Guerrilla Games has revealed at the Special Interest Group on Computer Graphics and Interactive Techniques (Siggraph) in Los Angeles the techniques they used for bumping up the resolution for their highly-regarded "Horizon: Zero Dawn" title. In the presentation, the developers explained to other video game creators how it was possible for them to render the 1080p full display even further to 2160p with very minimal glitches and dropped frame rates.
The Siggraph event took place from July 30 to Aug. 3. The presentation was facilitated by Guerrilla Games Principal Tech Programmer Giliam de Carpentier and Kojima Productions' Kohei Ishiyama wherein they explained the various necessary steps they took with their "Decima" engine to make full use of its 4k resolution compatibility.
Prior to the release of the 4k version of the game, the developers had difficulty rendering reflections of rough and jagged surfaces on the game. This is a minor graphics issue but considering the post-apocalyptic setting of the game, this will contribute a lot in terms of complete in-game immersion, especially given the open world nature of the game. Using a graphics tool called GGX that allows for a more natural reflection no matter what surface is what makes the 4k resolution version of the game pop. More importantly, they have successfully executed this technique and is already approved to be used for the next titles.

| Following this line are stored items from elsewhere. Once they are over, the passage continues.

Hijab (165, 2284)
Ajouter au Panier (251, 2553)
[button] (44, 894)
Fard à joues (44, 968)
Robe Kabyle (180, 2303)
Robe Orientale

Another key element in improving graphics is the use of super sampling, which is an Anti-Aliasing technique used to process graphics. Whereas the GGX focused on the micro details of the game, super sampling was used to improve the macro details of the game. For the 4k display, the developers were successful in employing different anti-aliasing techniques appropriated for the different types of visuals of the game. This allowed the game not only to achieve its revolutionary appearance, but it also allows for decent performance to maximize the player experience.
With the recent strides made for 4k resolution gaming, Guerrilla Games has proven that the next generation of graphics might come sooner than expected. It is safe to assume that other developers will follow in their footsteps, and make the necessary changes that will eventually push hardware manufacturers to meet the necessary gaming demands of these new features.